● Aim of the task:
Each record must be printed exactly as given.

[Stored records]
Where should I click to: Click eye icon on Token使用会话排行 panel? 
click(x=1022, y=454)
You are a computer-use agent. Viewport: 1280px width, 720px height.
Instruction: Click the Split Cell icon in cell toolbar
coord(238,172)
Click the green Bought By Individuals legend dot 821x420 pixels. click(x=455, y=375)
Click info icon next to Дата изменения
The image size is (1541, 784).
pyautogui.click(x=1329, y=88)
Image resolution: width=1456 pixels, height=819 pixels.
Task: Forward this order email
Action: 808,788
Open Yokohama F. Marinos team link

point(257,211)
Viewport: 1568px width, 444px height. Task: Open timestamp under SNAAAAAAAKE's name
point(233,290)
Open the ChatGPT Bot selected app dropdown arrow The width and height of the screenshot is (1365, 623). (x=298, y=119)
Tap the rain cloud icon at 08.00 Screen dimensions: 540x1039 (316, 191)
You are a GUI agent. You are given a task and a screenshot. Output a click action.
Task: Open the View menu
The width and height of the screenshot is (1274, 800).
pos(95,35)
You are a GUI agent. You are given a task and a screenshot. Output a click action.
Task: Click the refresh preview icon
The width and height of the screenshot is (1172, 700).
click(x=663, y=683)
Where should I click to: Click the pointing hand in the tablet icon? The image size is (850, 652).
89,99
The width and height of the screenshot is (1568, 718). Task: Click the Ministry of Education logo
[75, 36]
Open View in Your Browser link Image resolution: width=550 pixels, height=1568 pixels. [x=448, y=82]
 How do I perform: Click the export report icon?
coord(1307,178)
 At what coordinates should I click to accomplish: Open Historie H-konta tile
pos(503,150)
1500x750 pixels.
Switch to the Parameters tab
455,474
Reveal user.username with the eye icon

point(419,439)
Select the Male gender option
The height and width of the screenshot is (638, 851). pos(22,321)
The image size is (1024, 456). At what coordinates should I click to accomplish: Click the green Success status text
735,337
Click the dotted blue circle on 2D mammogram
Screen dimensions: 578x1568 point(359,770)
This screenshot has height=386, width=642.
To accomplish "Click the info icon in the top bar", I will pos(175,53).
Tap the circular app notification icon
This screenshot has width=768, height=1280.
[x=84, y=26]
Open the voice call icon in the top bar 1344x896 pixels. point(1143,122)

● Answer to this task:
Where should I click to: Click eye icon on Token使用会话排行 panel? 
click(x=1022, y=454)
You are a computer-use agent. Viewport: 1280px width, 720px height.
Instruction: Click the Split Cell icon in cell toolbar
coord(238,172)
Click the green Bought By Individuals legend dot 821x420 pixels. click(x=455, y=375)
Click info icon next to Дата изменения
The image size is (1541, 784).
pyautogui.click(x=1329, y=88)
Image resolution: width=1456 pixels, height=819 pixels.
Task: Forward this order email
Action: 808,788
Open Yokohama F. Marinos team link

point(257,211)
Viewport: 1568px width, 444px height. Task: Open timestamp under SNAAAAAAAKE's name
point(233,290)
Open the ChatGPT Bot selected app dropdown arrow The width and height of the screenshot is (1365, 623). (x=298, y=119)
Tap the rain cloud icon at 08.00 Screen dimensions: 540x1039 (316, 191)
You are a GUI agent. You are given a task and a screenshot. Output a click action.
Task: Open the View menu
The width and height of the screenshot is (1274, 800).
pos(95,35)
You are a GUI agent. You are given a task and a screenshot. Output a click action.
Task: Click the refresh preview icon
The width and height of the screenshot is (1172, 700).
click(x=663, y=683)
Where should I click to: Click the pointing hand in the tablet icon? The image size is (850, 652).
89,99
The width and height of the screenshot is (1568, 718). Task: Click the Ministry of Education logo
[75, 36]
Open View in Your Browser link Image resolution: width=550 pixels, height=1568 pixels. [x=448, y=82]
 How do I perform: Click the export report icon?
coord(1307,178)
 At what coordinates should I click to accomplish: Open Historie H-konta tile
pos(503,150)
1500x750 pixels.
Switch to the Parameters tab
455,474
Reveal user.username with the eye icon

point(419,439)
Select the Male gender option
The height and width of the screenshot is (638, 851). pos(22,321)
The image size is (1024, 456). At what coordinates should I click to accomplish: Click the green Success status text
735,337
Click the dotted blue circle on 2D mammogram
Screen dimensions: 578x1568 point(359,770)
This screenshot has height=386, width=642.
To accomplish "Click the info icon in the top bar", I will pos(175,53).
Tap the circular app notification icon
This screenshot has width=768, height=1280.
[x=84, y=26]
Open the voice call icon in the top bar 1344x896 pixels. point(1143,122)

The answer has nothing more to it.